Нет, я ни в коем случае не считаю, что произведениям Евтушенко все обязаны рукоплескать: они могут лечь на душу, а могут — вовсе не лечь (даже, допустим, Иосифу Бродскому!). Ну и что? Вспомним неприятие Гончаровым Тургенева… Не признать, однако, Евтушенко непреходящим явлением, мне кажется, тоже нельзя. Хоть любое явление каждый волен оценивать и толковать по-своему. Великий критик говорил: «Писатель, который всем нравится, вызывает у меня подозрение».
…В жизни Евгения Евтушенко был период, который (поначалу!) весьма напоминал самый отчаянный период жизни Пастернака. Опубликованная во Франции «Автобиография» вызвала почти такой же девятый (если не десятый!) вал властного негодования, как и «Доктор Живаго». Помню стройного, внешне уже немного иссушенного нервными перенапряжениями Евтушенко, стоявшего на трибуне Центрального Дома литераторов… «Родину надо любить, Евгений Александрович!..» — полуразвалившись в кресле, давал поэту поучительные советы из президиума Александр Корнейчук, всегда путавший верноподданность с верностью Отечеству. А у меня уже тогда не возникало сомнений, что, родись Женя раньше, он был бы на передовой линии фронтовых битв с фашизмом, Корнейчук же — на «передовой» пропагандистских восклицаний или в арьергарде генеральских штабов. Я уже знал, как достойно вел себя поэт в схватке с «сопливым неофашизмом» (сопливым по своей «идейной» сути и своим возможностям, но все же весьма опасным и агрессивным). Случилось это в Скандинавии… «Сопливый фашизм» — так и назвал поэт свое стихотворение, которое для антифашистов прозвучало предупредительным гласом.

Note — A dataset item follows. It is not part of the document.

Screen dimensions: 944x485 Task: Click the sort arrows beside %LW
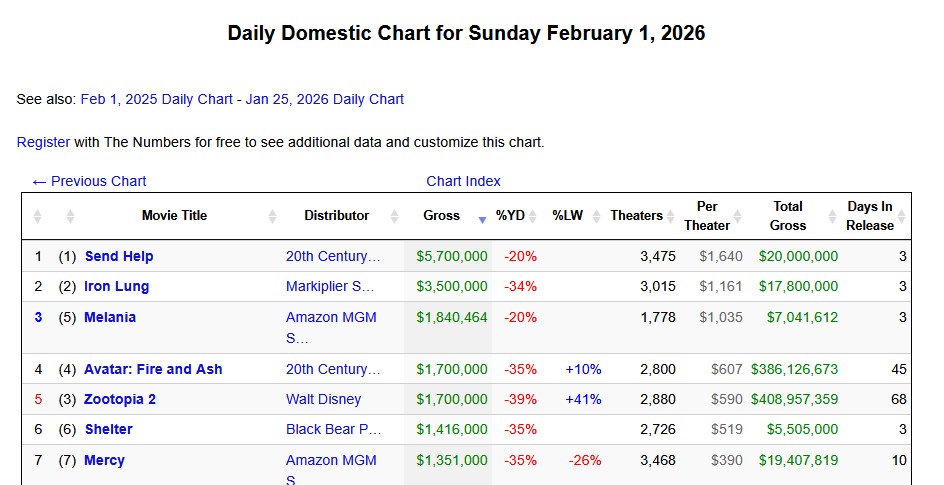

Итак, Корнейчук поучал, а сотни завистников параноидально-бешеными аплодисментами, даже вскочив со своих мест, пытались в тот день «прихлопнуть» талант, казавшийся в зале беззащитно одиноким. Выдающийся дар «выдается» из общего ряда — и потому одинок… Тем более что читателей на той идеологической «проработке» не было, а были, главным образом, неудачливые коллеги. И вдруг талант безоглядно пошел в контратаку. Один на один… Но он был один в буквальном смысле, а зал — в переносном. На барские поучения «от имени и по поручению трудящихся» (о чем последние, разумеется, и не ведали!), на остервенение буйно прорвавшейся зависти Евтушенко ответил… стихами. Они были его единственным оружием. В мирных ситуациях он, мне кажется, не считал возможным приравнивать перо «к штыку». Тогда же только стихи способны были опровергнуть и отвратить. И потому он буквально пронзил «штыком» зал. Продолжая бессильно рычать, огрызаться, зависть, выдававшая себя за патриотизм и ортодоксальность, поджала хвост.